*EXERCISE DIRECTIONS:*
Each entry must be written out again exactly as it stands.

*PROVIDED RECORDS:*
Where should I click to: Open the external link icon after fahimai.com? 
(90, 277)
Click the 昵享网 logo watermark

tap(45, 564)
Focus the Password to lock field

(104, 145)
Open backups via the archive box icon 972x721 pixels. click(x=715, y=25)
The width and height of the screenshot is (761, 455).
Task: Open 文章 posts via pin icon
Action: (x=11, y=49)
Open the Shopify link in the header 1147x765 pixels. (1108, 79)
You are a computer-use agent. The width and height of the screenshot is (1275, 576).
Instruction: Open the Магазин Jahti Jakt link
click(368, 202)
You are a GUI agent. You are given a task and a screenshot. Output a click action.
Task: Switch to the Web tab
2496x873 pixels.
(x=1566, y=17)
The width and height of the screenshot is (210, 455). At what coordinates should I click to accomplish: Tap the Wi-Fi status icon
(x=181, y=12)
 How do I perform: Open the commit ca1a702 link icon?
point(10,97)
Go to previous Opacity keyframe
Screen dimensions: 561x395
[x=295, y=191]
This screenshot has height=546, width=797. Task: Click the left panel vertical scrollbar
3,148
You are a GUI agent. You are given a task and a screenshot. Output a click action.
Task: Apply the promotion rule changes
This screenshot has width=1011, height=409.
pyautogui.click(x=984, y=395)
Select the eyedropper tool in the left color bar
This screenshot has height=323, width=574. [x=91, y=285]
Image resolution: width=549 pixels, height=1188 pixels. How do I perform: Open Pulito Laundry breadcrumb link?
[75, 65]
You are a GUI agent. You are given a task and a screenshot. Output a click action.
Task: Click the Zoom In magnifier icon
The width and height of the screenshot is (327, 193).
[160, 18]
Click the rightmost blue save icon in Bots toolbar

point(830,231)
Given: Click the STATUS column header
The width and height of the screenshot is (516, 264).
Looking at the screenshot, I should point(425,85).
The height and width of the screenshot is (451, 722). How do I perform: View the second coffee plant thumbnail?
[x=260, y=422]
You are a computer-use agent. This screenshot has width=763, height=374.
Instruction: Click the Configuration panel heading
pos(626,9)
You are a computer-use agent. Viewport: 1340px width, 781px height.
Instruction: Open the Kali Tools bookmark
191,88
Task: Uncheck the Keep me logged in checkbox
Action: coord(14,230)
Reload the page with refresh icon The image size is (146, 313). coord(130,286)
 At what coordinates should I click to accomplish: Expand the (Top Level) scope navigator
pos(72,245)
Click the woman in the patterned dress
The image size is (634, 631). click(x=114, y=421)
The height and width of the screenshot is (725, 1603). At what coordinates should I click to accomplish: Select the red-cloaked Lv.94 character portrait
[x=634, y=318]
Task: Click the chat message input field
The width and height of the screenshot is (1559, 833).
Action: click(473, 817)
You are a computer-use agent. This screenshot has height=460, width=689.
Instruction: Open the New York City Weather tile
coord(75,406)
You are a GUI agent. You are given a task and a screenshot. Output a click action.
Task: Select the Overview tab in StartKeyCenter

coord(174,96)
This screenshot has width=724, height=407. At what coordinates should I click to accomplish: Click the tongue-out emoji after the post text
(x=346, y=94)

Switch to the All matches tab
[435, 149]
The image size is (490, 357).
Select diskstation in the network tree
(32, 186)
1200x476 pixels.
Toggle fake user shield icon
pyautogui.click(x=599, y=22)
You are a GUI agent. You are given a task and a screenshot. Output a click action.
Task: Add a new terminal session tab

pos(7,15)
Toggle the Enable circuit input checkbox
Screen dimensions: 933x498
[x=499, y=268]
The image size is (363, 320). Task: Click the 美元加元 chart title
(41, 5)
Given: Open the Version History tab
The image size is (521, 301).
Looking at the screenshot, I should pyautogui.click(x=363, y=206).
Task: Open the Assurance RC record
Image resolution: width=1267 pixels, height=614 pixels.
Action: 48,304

*RESPONSE AREA:*
Where should I click to: Open the external link icon after fahimai.com? 
(90, 277)
Click the 昵享网 logo watermark

tap(45, 564)
Focus the Password to lock field

(104, 145)
Open backups via the archive box icon 972x721 pixels. click(x=715, y=25)
The width and height of the screenshot is (761, 455).
Task: Open 文章 posts via pin icon
Action: (x=11, y=49)
Open the Shopify link in the header 1147x765 pixels. (1108, 79)
You are a computer-use agent. The width and height of the screenshot is (1275, 576).
Instruction: Open the Магазин Jahti Jakt link
click(368, 202)
You are a GUI agent. You are given a task and a screenshot. Output a click action.
Task: Switch to the Web tab
2496x873 pixels.
(x=1566, y=17)
The width and height of the screenshot is (210, 455). At what coordinates should I click to accomplish: Tap the Wi-Fi status icon
(x=181, y=12)
 How do I perform: Open the commit ca1a702 link icon?
point(10,97)
Go to previous Opacity keyframe
Screen dimensions: 561x395
[x=295, y=191]
This screenshot has height=546, width=797. Task: Click the left panel vertical scrollbar
3,148
You are a GUI agent. You are given a task and a screenshot. Output a click action.
Task: Apply the promotion rule changes
This screenshot has width=1011, height=409.
pyautogui.click(x=984, y=395)
Select the eyedropper tool in the left color bar
This screenshot has height=323, width=574. [x=91, y=285]
Image resolution: width=549 pixels, height=1188 pixels. How do I perform: Open Pulito Laundry breadcrumb link?
[75, 65]
You are a GUI agent. You are given a task and a screenshot. Output a click action.
Task: Click the Zoom In magnifier icon
The width and height of the screenshot is (327, 193).
[160, 18]
Click the rightmost blue save icon in Bots toolbar

point(830,231)
Given: Click the STATUS column header
The width and height of the screenshot is (516, 264).
Looking at the screenshot, I should point(425,85).
The height and width of the screenshot is (451, 722). How do I perform: View the second coffee plant thumbnail?
[x=260, y=422]
You are a computer-use agent. This screenshot has width=763, height=374.
Instruction: Click the Configuration panel heading
pos(626,9)
You are a computer-use agent. Viewport: 1340px width, 781px height.
Instruction: Open the Kali Tools bookmark
191,88
Task: Uncheck the Keep me logged in checkbox
Action: coord(14,230)
Reload the page with refresh icon The image size is (146, 313). coord(130,286)
 At what coordinates should I click to accomplish: Expand the (Top Level) scope navigator
pos(72,245)
Click the woman in the patterned dress
The image size is (634, 631). click(x=114, y=421)
The height and width of the screenshot is (725, 1603). At what coordinates should I click to accomplish: Select the red-cloaked Lv.94 character portrait
[x=634, y=318]
Task: Click the chat message input field
The width and height of the screenshot is (1559, 833).
Action: click(473, 817)
You are a computer-use agent. This screenshot has height=460, width=689.
Instruction: Open the New York City Weather tile
coord(75,406)
You are a GUI agent. You are given a task and a screenshot. Output a click action.
Task: Select the Overview tab in StartKeyCenter

coord(174,96)
This screenshot has width=724, height=407. At what coordinates should I click to accomplish: Click the tongue-out emoji after the post text
(x=346, y=94)

Switch to the All matches tab
[435, 149]
The image size is (490, 357).
Select diskstation in the network tree
(32, 186)
1200x476 pixels.
Toggle fake user shield icon
pyautogui.click(x=599, y=22)
You are a GUI agent. You are given a task and a screenshot. Output a click action.
Task: Add a new terminal session tab

pos(7,15)
Toggle the Enable circuit input checkbox
Screen dimensions: 933x498
[x=499, y=268]
The image size is (363, 320). Task: Click the 美元加元 chart title
(41, 5)
Given: Open the Version History tab
The image size is (521, 301).
Looking at the screenshot, I should pyautogui.click(x=363, y=206).
Task: Open the Assurance RC record
Image resolution: width=1267 pixels, height=614 pixels.
Action: 48,304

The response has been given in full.